8th Director General of Special Security Force
- In office 8 February 2007 – 20 April 2008
- President: Iajuddin Ahmed
- Prime Minister: Fakhruddin Ahmed (acting)
- Preceded by: Syed Fatemi Ahmed Rumi
- Succeeded by: Ashraf Abdullah Yussuf

Personal details
- Born: 27 March 1958 (age 68) Khulna, East Pakistan, Pakistan
- Known for: Chief External & Corporate Affairs Officer, bKash Limited

Military service
- Allegiance: Bangladesh
- Branch/service: Bangladesh Army
- Years of service: 1978–2012
- Rank: Major General
- Unit: East Bengal Regiment
- Commands: Commander of 88th Infantry Brigade; Director General of Special Security Force; Director General of National Security Intelligence; Director General of Bangladesh Institute of International and Strategic Studies; GOC of 11th Infantry Division; GOC of 33rd Infantry Division;
- Battles/wars: UNIIMOG

= Sheikh Muhammad Monirul Islam =

Sheikh Muhammad Monirul Islam is a retired major general of the Bangladesh Army and chief external and corporate affairs officer of bKash Limited.

== Career ==
Monir was commissioned in the East Bengal Regiment in 1978.

From 1988 to 1989, Monir served as an observer in United Nations Iran-Iraq Military Observer Group (UNIIMOG), the first contingent of 15 army officers from Bangladesh.
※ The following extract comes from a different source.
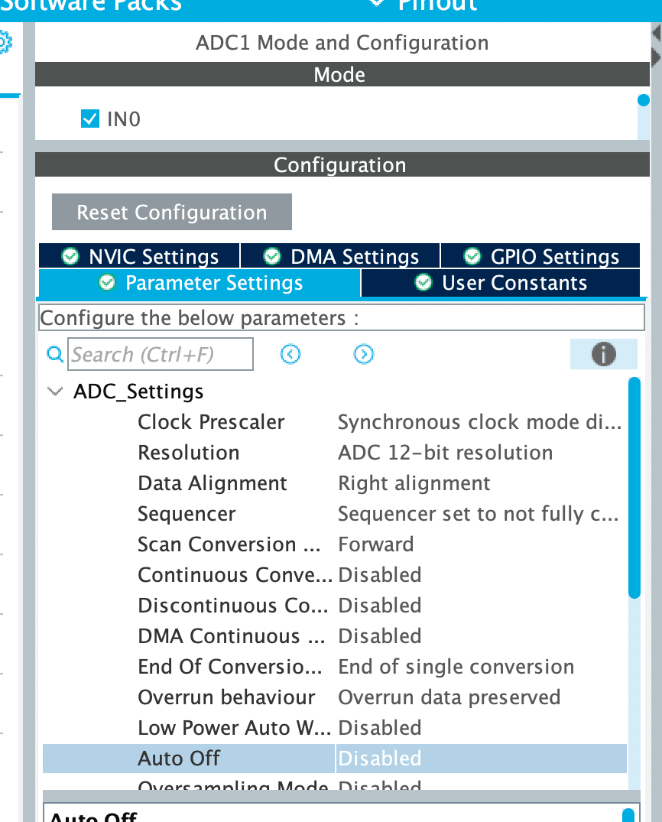Open the Parameter Settings tab
The image size is (662, 822).
tap(200, 283)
He served as an instructor in the Bangladesh Military Academy, Bhatiary, and the Defence Services Command & Staff College.

In the rank of brigadier general, he was posted to the Ministry of Foreign Affairs on deputation as the chief of protocol of Bangladesh.

Monir has a Masters of Defence Studies from National University of Bangladesh, and a Master of Science on defence and strategic studies from Madras University, Chennai, India. He is a graduate of the Defence Services Command & Staff College and National Defence College, Mirpur, Bangladesh.

Monir had served as the director general of the Special Security Force, director general of National Security Intelligence and director general of Bangladesh Institute of International and Strategic Studies.

Monir has commanded two infantry divisions in Bogra and Comilla as the general officer commanding and area commander.

After retiring from the Bangladesh Army, he joined bKash as the chief external and corporate affairs officer in 2014.